Ultimately I had to edit my workflow with clear instructions to never click the desktop icon, never open the Windows Start menu, and avoid using other methods to open Obsidian outside of the taskbar. I also had to lay out explicit guidance to look for a purple crystal icon that appears next to other icons in the taskbar. All told, I spent about 20 minutes troubleshooting this tiny routine that mostly involved minimizing some windows and clicking a button.
Vy does have an alternative “Watch and repeat” tool for creating workflows, in which it records your screen while you perform the desired steps. But this was even less reliable in my experience. When I tried setting up my Obsidian automation this way, Vy didn’t minimize any of my open windows and instead just moved its own app to the middle of the screen.
It raises some privacy and security concerns
Watching Vy take persistent screenshots of my desktop was also a reminder of how much personal info could wind up on Vercept’s servers. Every time Vy takes a screenshot, it captures everything on your screen, even if it’s unrelated to the task.
Until I started asking Vercept about its data retention policies, the company did not publish them on its website. Vercept now says it keeps screenshots for six months unless you delete the underlying chat manually. Either way, it keeps data for up to 30 days for safety purposes.
Ehsani says it doesn’t capture screenshots when Vy isn’t actively working on a task, and doesn’t perform any post-processing on screenshot contents. Still, a few people at Vercept have full access to users’ data, including their screenshots.
“There is a trade-off here,” Ehsani acknowledges.
As with any agentic AI system, Vy risks making users vulnerable to prompt injection attacks, in which an attacker hides malicious instructions in web pages, emails, or calendar invites. Vercept says it has some ways to mitigate this—for instance, by instructing Vy to watch for signs of malicious behavior—but no AI system has a foolproof answer to this problem yet.

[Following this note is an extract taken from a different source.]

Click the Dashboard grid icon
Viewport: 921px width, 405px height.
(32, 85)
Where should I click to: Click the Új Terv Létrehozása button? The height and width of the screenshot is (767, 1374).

It seems inevitable anyway
Despite the potential problems and limitations, AI agents that control your devices are coming. Microsoft already has a mode for its Copilot Windows assistant that can scan what’s on your screen and provide guidance, and it’s testing a “Copilot Actions” feature that can perform tasks on your behalf.
Other developers are also pursuing this idea. Github is full of experimental AI control projects, and commercial alternatives include NeuralAgent and Screenpipe. Vercept is notable among these efforts for having raised a $16 million seed round in January, with backers including former Google CEO Eric Schmidt and DeepMind Chief Scientist Jeff Dean.
Ehsani says the goal is to expand beyond just a single computer. An Android app is also in the works, and she hopes that you’ll eventually be able to give Vy instructions on your phone and have it carry the actions out on your computer, or vice versa. “One of our main visions is getting rid of mouse, keyboard, and touchscreens altogether,” Ehsani says.
For now, at least, the natural speed at which humans can click around a desktop gives them the edge.